#### [Collected data]
○ ○ ○ ○ ○
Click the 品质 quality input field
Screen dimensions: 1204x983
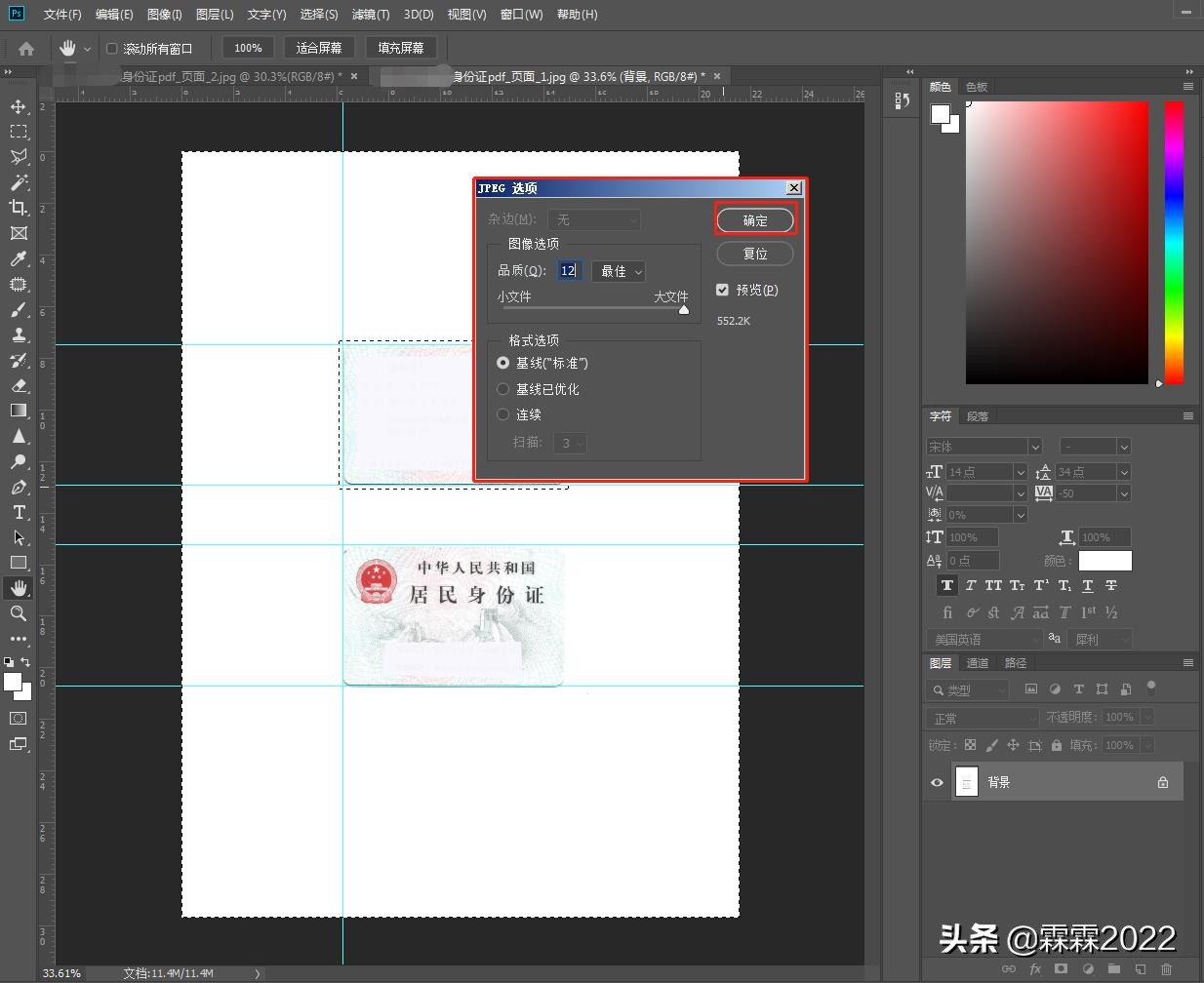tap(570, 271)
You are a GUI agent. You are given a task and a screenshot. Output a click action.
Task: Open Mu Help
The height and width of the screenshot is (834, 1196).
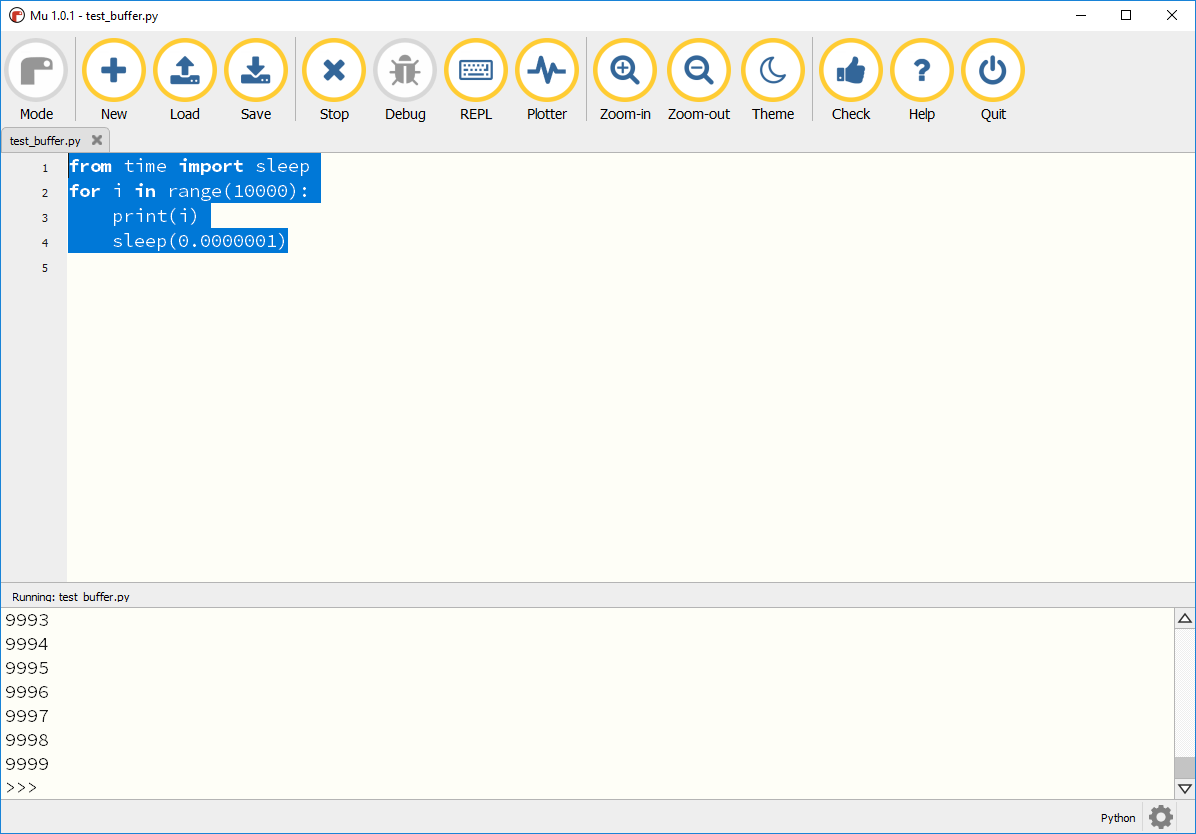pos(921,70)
○ ○ ○ ○ ○
#### [WORK REQUEST]
Your copy should restate every record word for word and contain no pictures.

#### [OUTPUT FOR THIS EXERCISE]
Click the 品质 quality input field
Screen dimensions: 1204x983
tap(570, 271)
You are a GUI agent. You are given a task and a screenshot. Output a click action.
Task: Open Mu Help
The height and width of the screenshot is (834, 1196).
pos(921,70)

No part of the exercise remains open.